プールに懐かしい声が響いた。日本シンクロ界の名将、井村雅代氏(63)が戻ってきた。70年代から日本代表のコーチを務め、シンクロナイズドスイミングが五輪正式競技となった84年ロサンゼルス大会から04年アテネ大会まで多くの五輪メダリストを育てた。その後、中国や英国の代表を指導。今年2月、日本代表のコーチに復帰した。

 若手選手が対象の「チャレンジ杯」のエキシビションに、日本代表が登場。9月のアジア大会(仁川)、10月のW杯(カナダ)に向けた演技を披露したが、その後が「井村流」だった。会場となった東京・辰巳の国際水泳場で、そのまま練習。選手たちに演技前の陸上動作を繰り返させた。

 シンクロの場合、プールに入る前の10秒間、陸上での演技が認められている。その後の水中演技のために大切なパート。その演技のテーマを示し、審判や観客の目を引きつけることが求められる。
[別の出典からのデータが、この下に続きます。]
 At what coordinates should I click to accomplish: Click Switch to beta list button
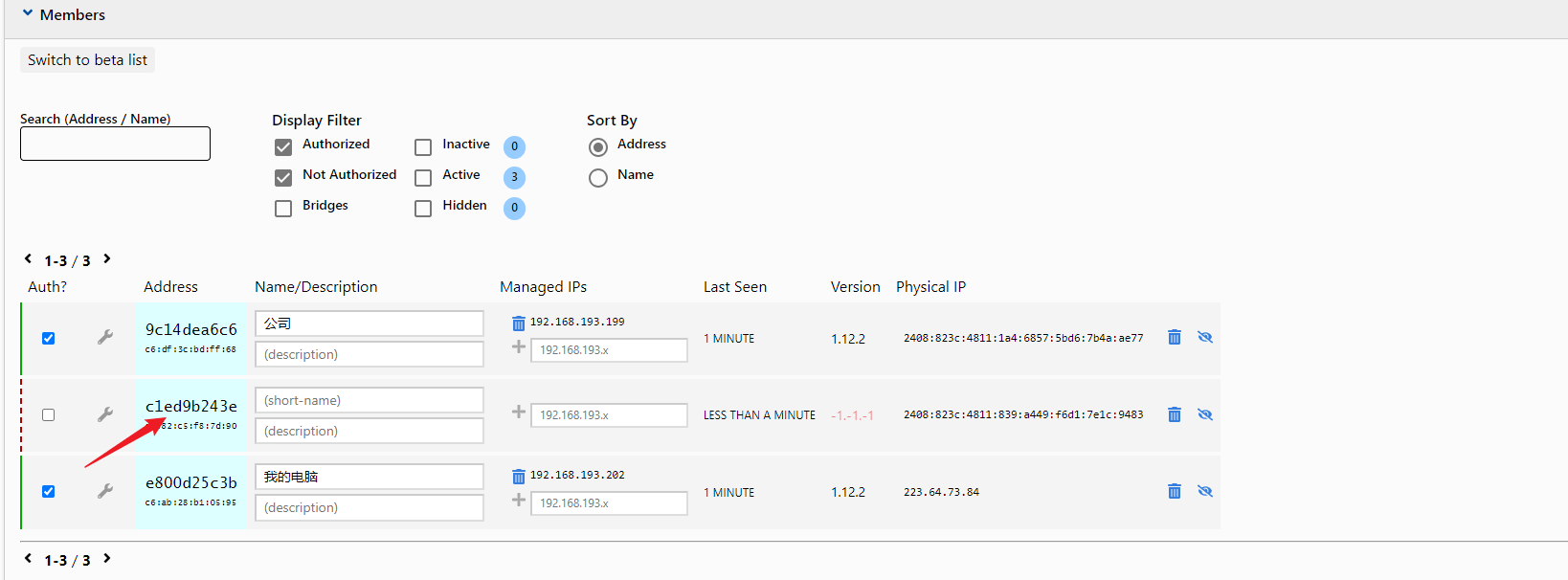tap(87, 60)
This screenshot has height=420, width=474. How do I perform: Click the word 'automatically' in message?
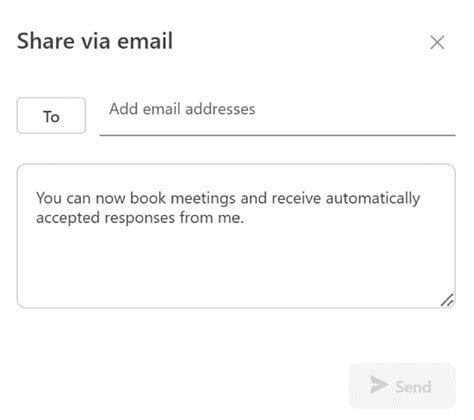click(x=373, y=199)
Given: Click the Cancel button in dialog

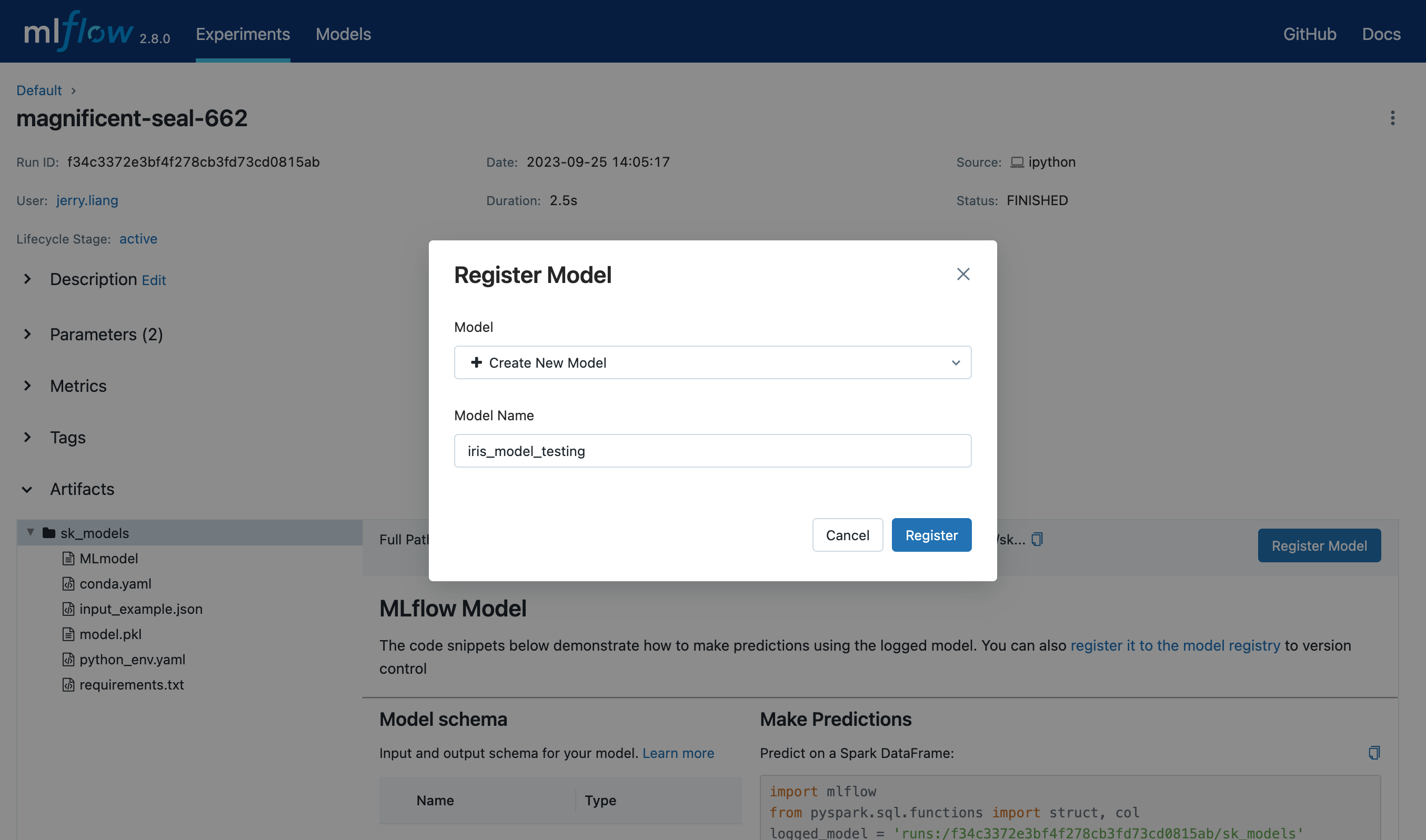Looking at the screenshot, I should point(848,534).
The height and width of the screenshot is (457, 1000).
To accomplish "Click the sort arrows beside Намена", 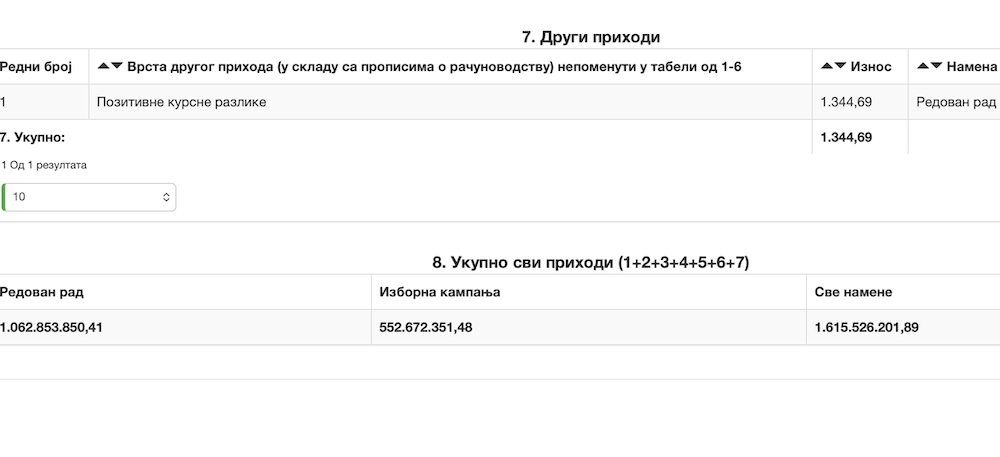I will coord(929,66).
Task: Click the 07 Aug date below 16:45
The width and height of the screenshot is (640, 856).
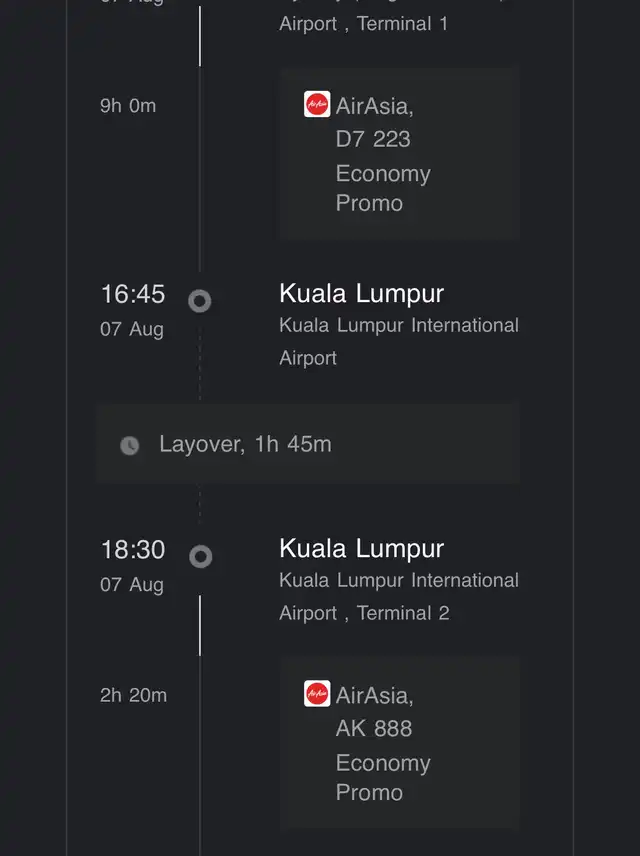Action: pos(132,329)
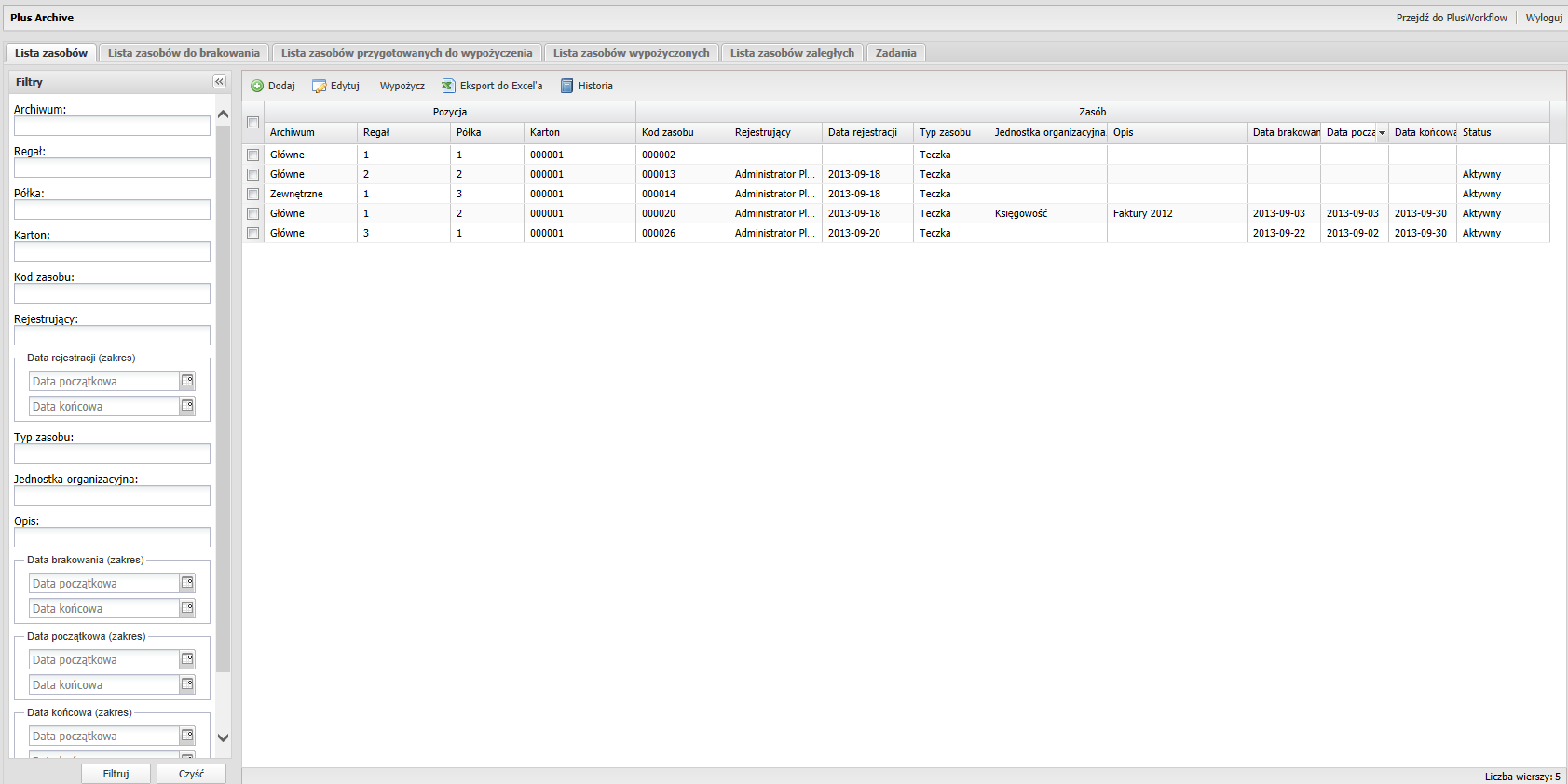This screenshot has height=784, width=1568.
Task: Open calendar for Data początkowa end date
Action: 187,684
陸上での演技は採点外だが、これを繰り返すことに井村コーチの「こだわり」を感じた。

 「勝つため」「メダルをとるため」に、一切妥協しないのが井村コーチのやり方。その指導は徹底している。水中練習は1日8時間以上。酸欠で意識を失う選手もいた。何度も何度も繰り返して教える。コーチと選手の我慢比べ。そうやって、日本の五輪メダルを守ってきた。

 かつて、シンクロの同調性について、井村コーチから驚くべき話を聞いたことがある。「1、2、3とカウントする時、海外の選手は1、2、3のカウントで合わせる。日本は1、2、3だけではなく、1と2の間、2と3の間の動きも同調させる」。つまり、点で合わせる海外勢に対し、日本選手は線で合わせるというのだ。チームの8人全員を徹底して同調させるためには、練習しかない。

 練習を一緒に見ていた88年ソウル五輪銅メダリストの小谷実可子さんに「井村さんの練習は厳しいから」と話しかけると「シンクロの練習ですよ。厳しいのが当たり前」と言われた。彼女も、かつてのハードな練習で五輪メダリストになった。厳しい練習の先にしかメダルがないことを、誰よりも知っているのだ。

 よくシンクロ選手の食事は話題になる。長時間の練習を負荷のかかる水中でこなすと、消費カロリーも相当になる。それを補うための食事は、1日5000キロカロリー以上。一般的な女性の2倍から3倍、それほど食べないと体が維持できない。「食べることが練習だった」と多くのシンクロ選手が振り返っている。

 就任した井村コーチがまず着手したのは、選手たちの肉体改造。激しい演技をこなすための体作りで、ハードな練習にも耐えられるようになった。かつての同コーチを知る人たちは「だいぶ優しくなった」と笑うが、その「こだわり」と熱意は変わらない。

 「この選手たちを勝たせてやりたい。それだけや」と笑う井村コーチ。「まだまだダメ。これから」という演技の完成を目指すのは10月だという。12年ロンドン五輪で初めてメダルを失った日本シンクロ界の未来は、今季最大の目標であるW杯で見えてくる。